Elitistas ou intelectualóides, o fato é que os Engenheiros se comunicaram de forma certeira com o público médio e tocaram nas rádios de todo o país.
A Revolta dos Dândis já mostra sua tratativa de erudição logo no título, retirado do livro O Homem Revoltado, de Albert Camus. Dândi, no século XVIII, seria aquele sujeito de muito bom gosto e inteligência, porém, que não pertencia à nobreza.
Nessa auto-proclamação da banda como “os dândis do sul”, a crítica jogou pedras no que chamou de elitização de suas composições e citações. Há realmente no disco e na obra posterior da banda uma busca constante por o que se chamaria de “alta cultura”, buscando essa intersecção entre o pop rock e todas essas referências.
É um cenário muito próximo do que Caetano Veloso sempre expressa em suas canções e que também é visto por muitos como um pedantismo e uma arrogância de intelectualóide.
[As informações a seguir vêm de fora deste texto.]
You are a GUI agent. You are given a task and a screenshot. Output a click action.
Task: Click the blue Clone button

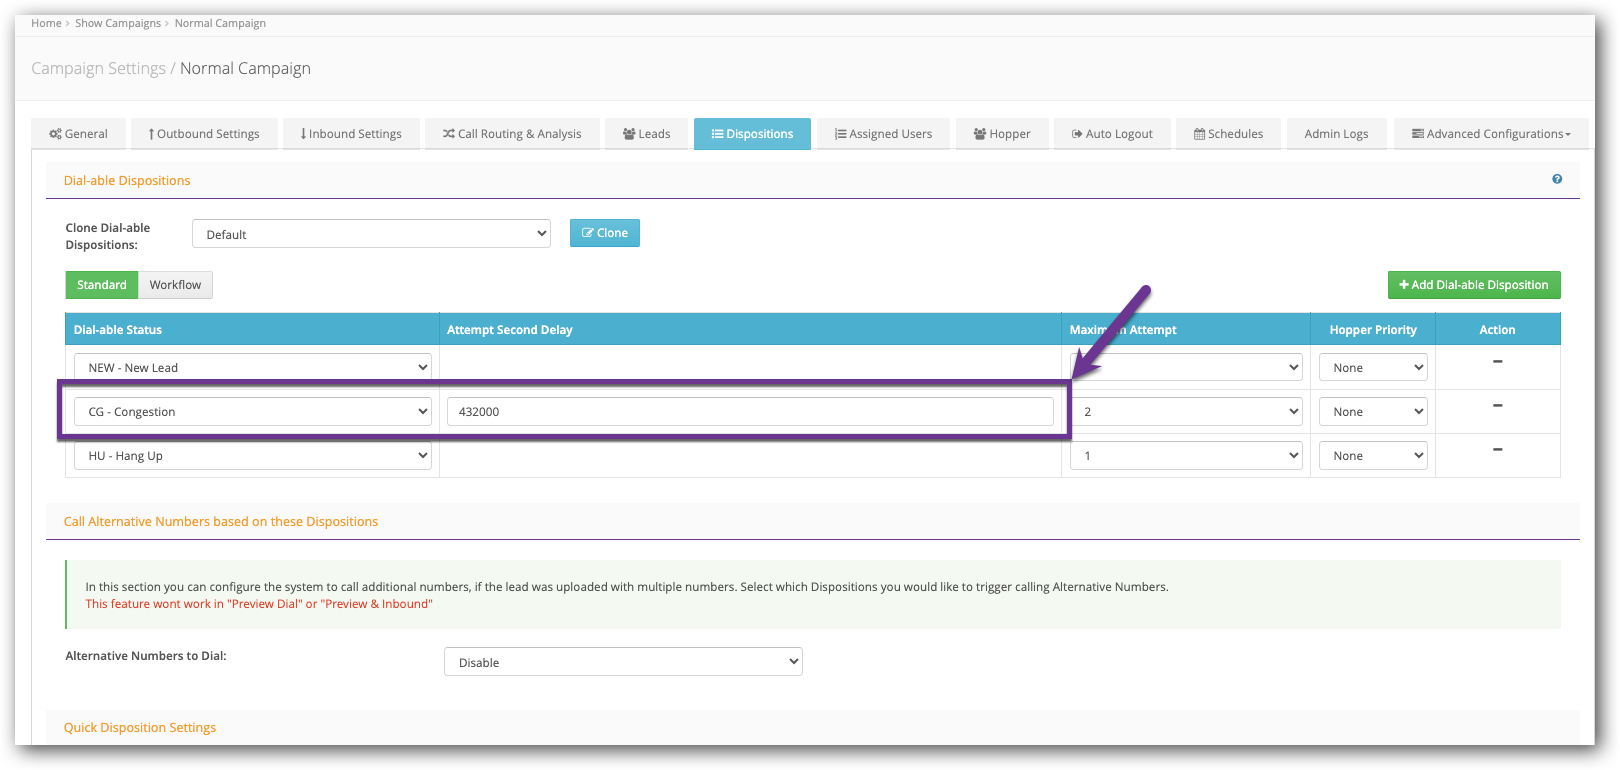[x=605, y=233]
De qualquer forma, já em seu disco de estreia, Longe demais das capitais, os Engenheiros já demonstravam essa verve literária, comunicando-se com a obra de Umberto Eco e John Donne, portanto é natural que aqui eles flertem com Camus, por exemplo.
Elitistas ou intelectualóides, o fato é que os Engenheiros se comunicaram de forma certeira com o público médio e tocaram nas rádios de todo o país. Grandes hits como “Infinita Highway”, “Terra de Gigantes” e “Refrão de Bolero” aparecem aqui e se tornaram clássicos da banda e da década de 1980.
Com um pano de fundo que deixava latente as tensões da Guerra Fria e de uma democracia recém-nascida no Brasil, é curioso como aquele deslocamento e toda a tensão do disco segue extremamente atual, pois seguimos sendo “estrangeiros, passageiros de algum trem”, portanto, é natural que as composições do jovem Humberto (na época com 22 anos) ainda reverberem nos fones de ouvido dos adolescentes.
Essa não-participação, esse distanciamento é verdadeiramente comunicável com a nossa juventude, seja na década de 80, seja na atualidade. E, para aqueles que moram distantes do eixo Rio-São Paulo, é sempre reconfortante ouvir a banda que mora longe demais das capitais.
Para terem noção da atemporalidade do disco, é só saber que “Terra de Gigantes” é um sucesso na trilha da novela infantil Cúmplices de um resgate, do SBT, onde é cantada pelo ator e cantor João Guilherme, pequeno astro teen que é filho do cantor sertanejo Leonardo.
Quem diria que o disco chamado de pretensioso e, até mesmo, fascista, ainda ressoaria em novelas infantis no ano de 2017? Para alguns, isso é apenas sinônimo de que já vivemos no futuro distópico que os sci-fis dos anos 80 previam, mas acredito que isso é apenas a representação de que precisamos abandonar o preconceito e olhar novamente para os Engenheiros do Hawaii com bom coração.
Humberto Gessinger e companhia têm seus tropeços e há momentos em que não ousaria defendê-los – por exemplo, em seu novo EP, Humberto faz parceria com Tiago Iorc -, mas o fato é: as bobagens de uma carreira tão longa como a do Humberto não podem macular o que de fato é um disco de qualidade.
A Revolta dos Dândis é fundamental para muita gente e tem uma importância inegável para o rock nacional. Para o rock gaúcho, então, é uma bíblia tão básica quanto Os Replicantes. Aproveitem a celebração de aniversário do disco para uma revisão, pois em seu universo oitentista há um olhar interessante e sagaz sobre cultura pop, sociedade moderna e um existencialismo que ainda diz muito sobre o nosso tempo. Ouçam sem pré-julgamentos.